Among multiple layers of security, one of the sensitive security areas is dealing with the ciphers, key length and algorithms used. It forms a backbone for secure channel communication across various distributed systems, and it is crucial to the data and network security in the cloud systems. This has been deemed so secure that there does not exist any fallback to this security layer. Hence the importance of maintaining this layer cannot be overstated. Given the criticality of this layer, security experts have developed and constantly updated the various key-generation techniques and algorithms over the years. This resulted in a variety of Algorithms and types of Keys, with multiple versions and end-of-life announcements. However, there has not been any easy way to manage the lifecycle & maintenance activities and a set of standards to identify which ciphers are outdated and which ones are current. There were a lot of recommendations over the years by various cyber-security communities and experts on managing the ciphers and staying updated to reduce the risk and exposures. Then came a standardization by the NIST on the cryptography modules and it was named Federal Information Processing Standards (FIPS).

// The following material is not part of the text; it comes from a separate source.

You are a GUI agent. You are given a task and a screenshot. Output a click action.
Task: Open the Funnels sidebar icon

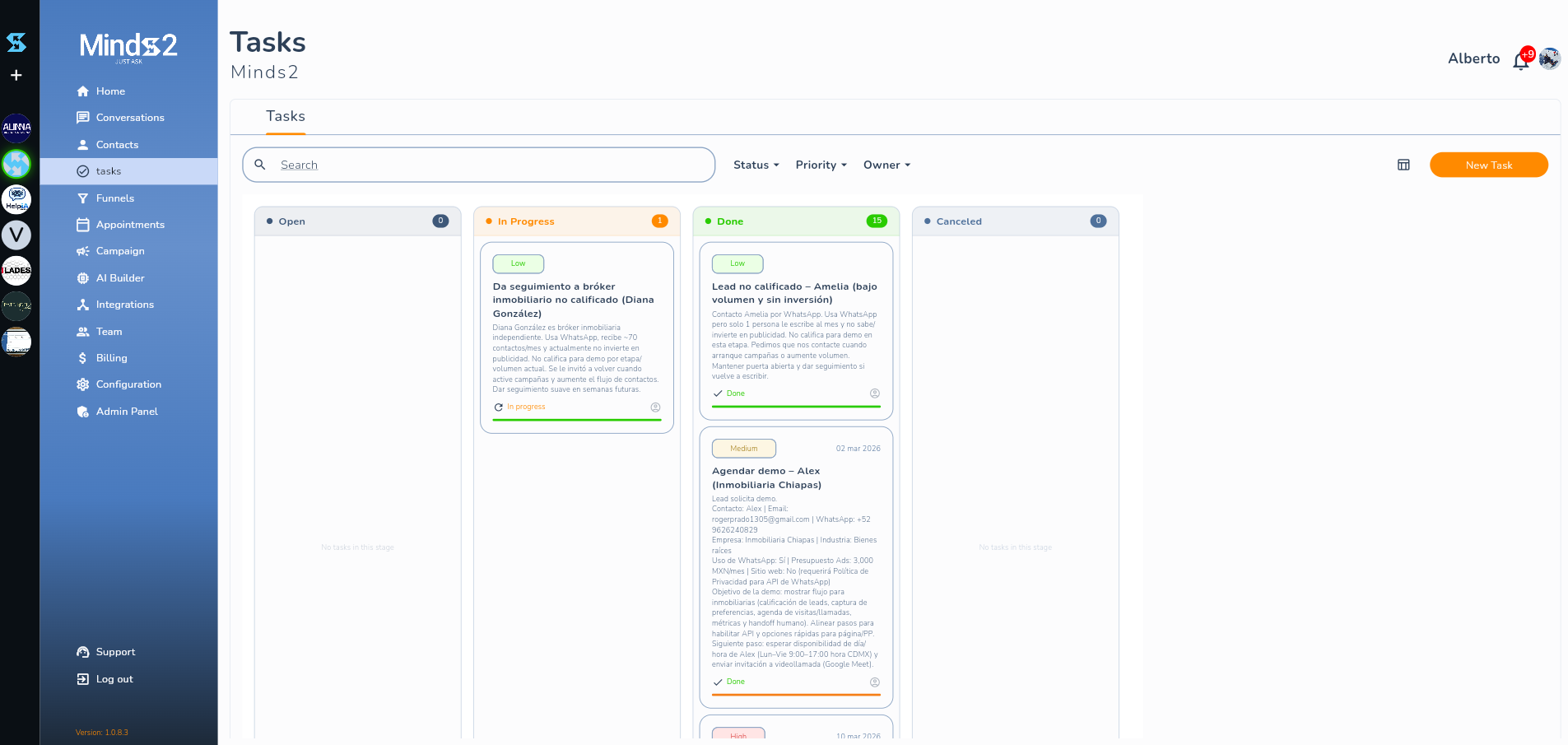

FIPS has defined multiple areas of security and the most important and well-established of all is indeed the standardization of cryptography modules. This part is also the one that is very well designed with specific algorithm/key types and their minimum versions when compared to the rest of the compliance standards. It filters out not only vulnerable or weak ciphers but more importantly it has phased out the ciphers that could be weakened because of incorrect configurations by Network or IT administrators, often set unknowingly. So, it had kept only the ciphers that are very strong and there are no concerns that an incorrect configuration could undermine it. In addition, its regularly updated based on the capabilities and advances in computation and cryptanalysis hardware and techniques.
Industry adoption of FIPS standards was progressing at a slow pace over the last decade. However, post-COVID, it has taken a boost since there is a big increase in cloud computing as businesses adopted cloud solutions at a record pace. Most Linux distributions are configuring the OS based on FIPS-140-2 standards since 2020. This is bringing visibility to the compliance level and forcing IT admins to question the usage of outdated ciphers.
Nakisa has been working on FIPS compliance for more than a decade to keep its network secure and protect its highly valuable customer data by phasing out any non-compliant components with the ones that comply with the latest FIPS 140 standards. As such recently Nakisa has a dedicated release to update its Cloud Connector to stay compliant with FIPS 140-2 standards for cryptography modules. Nakisa is also offering free dedicated support to help its customers update their infrastructure to stay secure and compliant with the latest FIPS cryptography standards.